=== TEXT SEGMENT ===
I also sort of think that I should split my time 50/50 between providing services to clients and creating my own software applications and releasing them online. The problem with exclusively doing work for clients is that it fixes my scalability to whatever workload my production company can handle. My throughput is fixed, and thus my income is limited by my throughput. It would be a trap which limits my growth potential. However, if I build and release my own apps at the same time, my growth potential is limited only by my marketing and sales capabilities. Once an app is completed, I can make an infinite number of copies in an instant and sell them. If I diversify and make several apps in several different market categories, a few of them are bound to succeed. I have been particularly infected by an idea which could potentially establish a new market category for content in the VR market (I'll share details after I execute). If I can produce it, market it, and sell it, and it thrives, then I could scale it out and go big. I'm planning on creating a working prototype this spring and releasing it to the market to see how it fares. Anyways, the point is that it would be easier to make $1m by scaling out a successful app than by scaling out client services, but a successful app could also be an additional service category offered to clients. However I do it, I will fund the production of Spellbound and I will have a well funded team working on it...eventually.
===
▸ WHAT IS BEING ASKED: Carry the text about balancing client work with building and selling software apps forward from its final sentence. The entries that follow are taken from a separate source.
=== PROVIDED DATA ===
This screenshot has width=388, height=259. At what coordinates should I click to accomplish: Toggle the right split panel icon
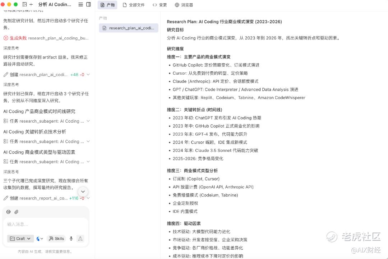point(88,5)
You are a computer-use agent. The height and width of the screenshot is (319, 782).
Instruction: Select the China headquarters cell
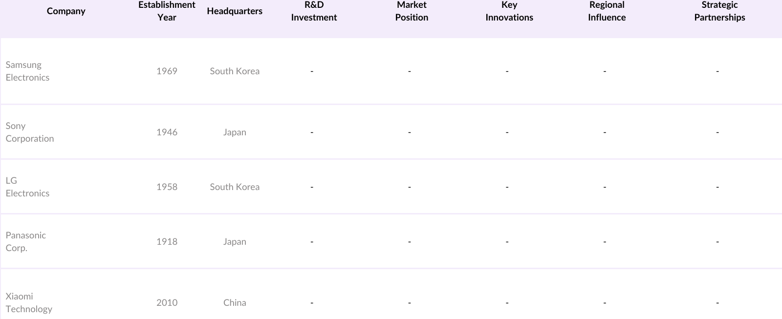[x=235, y=303]
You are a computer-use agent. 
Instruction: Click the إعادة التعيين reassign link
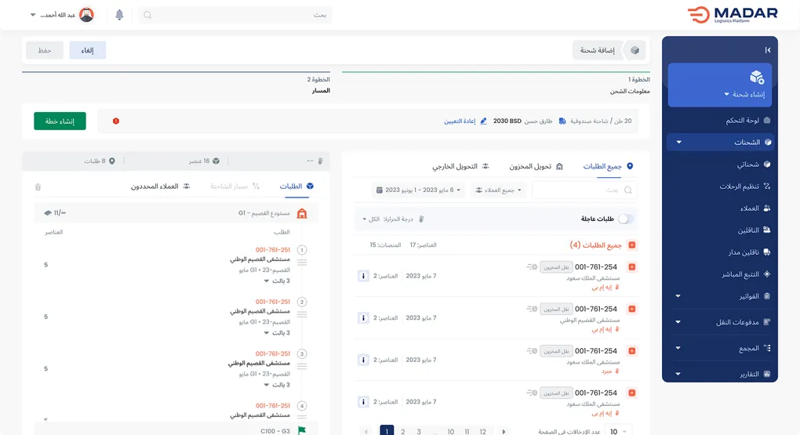[x=466, y=121]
===
▸ REPLY:
Anyways, I did something cool the other day. I integrated Leap Motion with 360 videos, so you can use your own hands to pan the camera around. I'm also going to add in finger taps for pressing buttons, so people can feel sort of like Tom Cruise in Minority Report. The placeholder video was shot a month ago at a Dell factory in China as a part of their effort to be transparent about their production pipeline. Check it out:
Figuring out what to charge as a contractor is always fun... I wrote a bit about it a few years back, though in retrospect it's woefully incomplete (doesn't account for health insurance costs, primarily, as I wasn't paying for it at the time).
For what it's worth, if an enterprise hires a contractor via a contracting firm, they are going to be paying the contracting firm a good 4x the salary of a full-time employee doing the same job, so your 3.5x may be on the low end.